Tough times for Labour Force –CBSL latest report
By Anjali Caldera
There was a considerable decline in the Labour Force Participation Rate (LFPR) and in the employed population; thus a notable increase in the unemployment rate during the first six months of this year (2020) compared to the corresponding period of the previous year (2019) due to COVID-19 and other persisting structural issues.
As reported by, the Department of Census and Statistics the unemployment rates among females, youth and educationally qualified persons remained at high levels during the first half of 2020.
In terms of a sectorwise labour force, declines were observed across all sectors; urban, estate and rural during the first half of 2020 mainly due to the considerable drops in the female labour force.
According to a recent report on economic development, issued by the Central Bank of Sri Lanka (CBSL) the labour force declined to 8.470 million during the reference period from 8.603 million when compared with the same period in 2019, recording a decline of 1.5 per cent. There was a significant decline of 6.0 per cent in the female labour force.

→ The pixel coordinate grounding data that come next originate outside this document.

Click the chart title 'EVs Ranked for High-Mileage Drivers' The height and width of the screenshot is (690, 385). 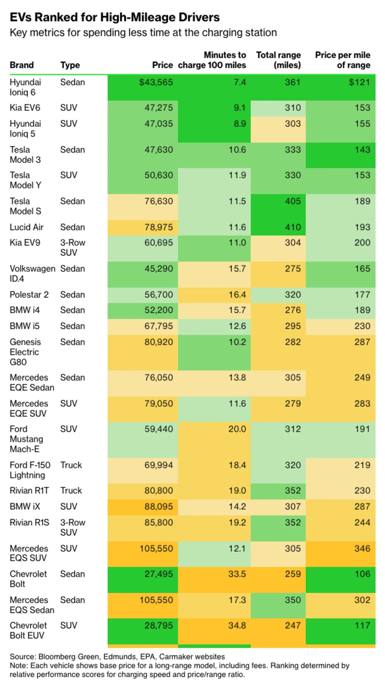115,17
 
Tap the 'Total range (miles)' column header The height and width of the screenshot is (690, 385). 278,60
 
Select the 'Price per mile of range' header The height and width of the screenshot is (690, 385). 343,60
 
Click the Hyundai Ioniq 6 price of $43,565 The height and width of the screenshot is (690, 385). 156,82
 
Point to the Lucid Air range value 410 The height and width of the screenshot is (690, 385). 293,227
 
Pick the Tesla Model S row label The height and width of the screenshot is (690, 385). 25,206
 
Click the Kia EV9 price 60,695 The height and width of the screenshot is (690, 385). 158,243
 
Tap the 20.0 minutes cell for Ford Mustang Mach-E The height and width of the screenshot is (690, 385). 237,429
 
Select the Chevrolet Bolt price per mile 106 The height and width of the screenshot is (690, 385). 362,574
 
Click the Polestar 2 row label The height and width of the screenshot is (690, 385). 29,295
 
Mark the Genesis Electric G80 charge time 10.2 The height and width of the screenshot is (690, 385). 237,342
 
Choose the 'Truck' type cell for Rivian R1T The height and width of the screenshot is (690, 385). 71,490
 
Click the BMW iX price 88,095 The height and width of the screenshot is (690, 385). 158,506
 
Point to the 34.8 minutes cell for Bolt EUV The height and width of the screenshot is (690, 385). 237,625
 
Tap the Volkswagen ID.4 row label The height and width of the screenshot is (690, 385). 32,273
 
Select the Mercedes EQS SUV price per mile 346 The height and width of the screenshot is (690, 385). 362,548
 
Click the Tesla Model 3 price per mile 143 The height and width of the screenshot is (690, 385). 362,150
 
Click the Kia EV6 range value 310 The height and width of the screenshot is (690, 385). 293,108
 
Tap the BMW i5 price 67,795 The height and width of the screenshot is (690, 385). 158,326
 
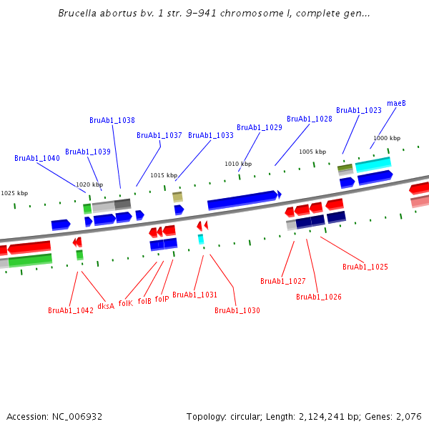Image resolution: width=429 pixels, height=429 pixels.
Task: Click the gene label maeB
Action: (396, 104)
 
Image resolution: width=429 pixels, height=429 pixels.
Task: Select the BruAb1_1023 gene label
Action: (359, 111)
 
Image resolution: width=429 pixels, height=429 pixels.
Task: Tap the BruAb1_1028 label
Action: (310, 119)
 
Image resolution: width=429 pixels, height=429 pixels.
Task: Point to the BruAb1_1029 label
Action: (260, 128)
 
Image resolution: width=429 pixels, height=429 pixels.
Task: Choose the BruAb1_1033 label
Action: (211, 136)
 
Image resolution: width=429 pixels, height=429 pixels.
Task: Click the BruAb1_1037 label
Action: (159, 136)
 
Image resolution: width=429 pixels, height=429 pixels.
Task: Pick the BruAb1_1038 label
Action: (112, 121)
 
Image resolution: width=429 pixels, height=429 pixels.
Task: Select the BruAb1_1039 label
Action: (88, 152)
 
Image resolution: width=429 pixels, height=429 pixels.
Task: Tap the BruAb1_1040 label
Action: (37, 159)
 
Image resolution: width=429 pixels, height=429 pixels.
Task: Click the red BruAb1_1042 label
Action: (71, 311)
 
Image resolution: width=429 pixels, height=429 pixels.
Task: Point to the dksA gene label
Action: (106, 307)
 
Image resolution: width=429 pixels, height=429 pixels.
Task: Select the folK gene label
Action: (126, 303)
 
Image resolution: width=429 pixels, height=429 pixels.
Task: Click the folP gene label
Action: (162, 299)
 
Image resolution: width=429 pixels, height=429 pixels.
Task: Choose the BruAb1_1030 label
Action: (237, 311)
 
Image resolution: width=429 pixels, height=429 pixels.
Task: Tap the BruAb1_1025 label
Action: (365, 267)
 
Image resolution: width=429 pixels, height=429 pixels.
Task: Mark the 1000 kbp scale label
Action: (387, 139)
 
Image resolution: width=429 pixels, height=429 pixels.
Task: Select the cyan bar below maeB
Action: (373, 164)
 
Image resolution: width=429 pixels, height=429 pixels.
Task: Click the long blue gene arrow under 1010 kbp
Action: (243, 200)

The male labour force increased by 0.9 per cent during the said period compared to the corresponding period in 2019. But it is said the male labour force in the urban and estate sectors recorded marginal declines.

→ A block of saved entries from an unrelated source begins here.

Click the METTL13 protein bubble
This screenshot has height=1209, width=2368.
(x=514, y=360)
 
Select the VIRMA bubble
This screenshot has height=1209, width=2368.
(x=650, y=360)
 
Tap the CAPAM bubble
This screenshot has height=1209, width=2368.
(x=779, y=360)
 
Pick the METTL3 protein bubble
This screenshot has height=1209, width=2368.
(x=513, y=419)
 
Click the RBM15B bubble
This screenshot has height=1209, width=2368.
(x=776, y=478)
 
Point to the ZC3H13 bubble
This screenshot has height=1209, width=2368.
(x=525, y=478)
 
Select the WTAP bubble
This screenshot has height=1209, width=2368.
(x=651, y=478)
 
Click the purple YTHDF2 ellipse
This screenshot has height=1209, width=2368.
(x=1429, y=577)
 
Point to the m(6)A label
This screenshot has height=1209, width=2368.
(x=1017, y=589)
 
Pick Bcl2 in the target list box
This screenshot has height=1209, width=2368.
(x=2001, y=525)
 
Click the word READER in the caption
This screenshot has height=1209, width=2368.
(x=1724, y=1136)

In line with the decline of the labour force, LFPR declined to 50.6 per cent in the said period from 52.6 per cent in 2019. Consequently, female LFPR declined to 32 per cent from 34.7 per cent in the corresponding period of 2019. The male LFPR also declined to 72.1 per cent from 73.4 per cent.
As per the CBSL report, the employed population in all categories declined by 2.4 per cent to 7.998 million in the first half of 2020 compared to 8.193 million in the corresponding period of 2019.
This decline was led by both industry and services sectors, as an increase in employed population was observed in the agriculture sector. In the industry sector, declines were observed across all sub-sectors.
With the declining employed population, the unemployed population increased significantly by 14.8 per cent to 0.471 million during the first half of 2020 compared to 0.410 million in the corresponding period of the previous year, attributable to COVID-19.
This increase in the unemployed population was mainly driven by unemployed females who contributed to 58 per cent of the total increase. The increase in unemployed females was recorded at 16 per cent, while the increase in unemployed males was 13.4 per cent during the reference period.
The unemployment rate increased to 5.6 per cent in the first half of this year compared to 4.8 per cent recorded in the first half of 2019. The unemployment rate of females increased significantly to 8.9 per cent from 7.2 per cent in the corresponding period of 2019. The unemployment rate of males increased to 3.9 per cent from 3.4 per cent.
Unemployment rates among all age categories increased during the said period. Among these age categories, youth (aged 15-24 years) unemployment, which continued to remain at a high level, increased substantially to 27.3 per cent from 20.8 per cent in the same period of 2019.
Unemployed youth contributed to 98 per cent of the total increase in the unemployed population: More than a quarter of the youth labour force being unemployed bring to the surface issues related to underutilisation of the most productive human capital towards the economic growth of the country.